## Task brief:
Your answer should repeat every line of the records below in which the word "dimensions" appears.
[Available data Boundary: Start]
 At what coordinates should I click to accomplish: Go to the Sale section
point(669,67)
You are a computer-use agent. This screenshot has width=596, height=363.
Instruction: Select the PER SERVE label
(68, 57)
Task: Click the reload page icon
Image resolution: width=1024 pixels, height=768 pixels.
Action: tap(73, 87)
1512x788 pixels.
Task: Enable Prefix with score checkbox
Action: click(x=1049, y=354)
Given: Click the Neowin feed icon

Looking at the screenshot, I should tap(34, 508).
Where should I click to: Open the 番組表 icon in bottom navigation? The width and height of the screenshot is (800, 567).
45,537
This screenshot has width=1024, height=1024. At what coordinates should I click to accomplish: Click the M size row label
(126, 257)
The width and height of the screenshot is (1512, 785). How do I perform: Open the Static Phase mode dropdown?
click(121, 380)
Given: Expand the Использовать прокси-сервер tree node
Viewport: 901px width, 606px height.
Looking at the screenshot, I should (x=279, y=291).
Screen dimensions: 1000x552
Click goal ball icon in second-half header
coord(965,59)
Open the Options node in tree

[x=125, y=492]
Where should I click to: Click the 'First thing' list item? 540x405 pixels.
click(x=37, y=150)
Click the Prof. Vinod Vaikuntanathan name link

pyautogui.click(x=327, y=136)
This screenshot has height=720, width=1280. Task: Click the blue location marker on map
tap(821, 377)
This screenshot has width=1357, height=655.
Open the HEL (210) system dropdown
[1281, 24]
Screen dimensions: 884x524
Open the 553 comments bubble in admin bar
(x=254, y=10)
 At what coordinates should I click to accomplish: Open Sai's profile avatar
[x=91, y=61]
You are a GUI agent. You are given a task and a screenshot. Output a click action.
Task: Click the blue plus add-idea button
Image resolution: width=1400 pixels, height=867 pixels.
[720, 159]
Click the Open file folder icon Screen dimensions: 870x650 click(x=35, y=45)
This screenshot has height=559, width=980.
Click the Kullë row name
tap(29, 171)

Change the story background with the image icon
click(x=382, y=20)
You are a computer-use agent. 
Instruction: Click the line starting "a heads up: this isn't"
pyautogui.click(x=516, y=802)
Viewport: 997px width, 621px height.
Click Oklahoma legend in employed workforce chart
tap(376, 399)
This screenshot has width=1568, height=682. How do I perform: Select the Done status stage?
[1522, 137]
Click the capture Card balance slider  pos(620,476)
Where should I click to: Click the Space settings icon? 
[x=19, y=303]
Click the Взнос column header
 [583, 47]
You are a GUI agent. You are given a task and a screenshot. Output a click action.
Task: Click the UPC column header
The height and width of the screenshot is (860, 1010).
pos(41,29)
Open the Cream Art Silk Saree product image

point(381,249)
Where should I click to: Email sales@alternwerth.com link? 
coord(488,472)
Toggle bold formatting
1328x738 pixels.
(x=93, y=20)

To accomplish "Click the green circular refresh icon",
[Available data Boundary: End]
## Written answer:
Screen dimensions: 1000x552
Screen dimensions: 884x524
Click the Open file folder icon Screen dimensions: 870x650 click(x=35, y=45)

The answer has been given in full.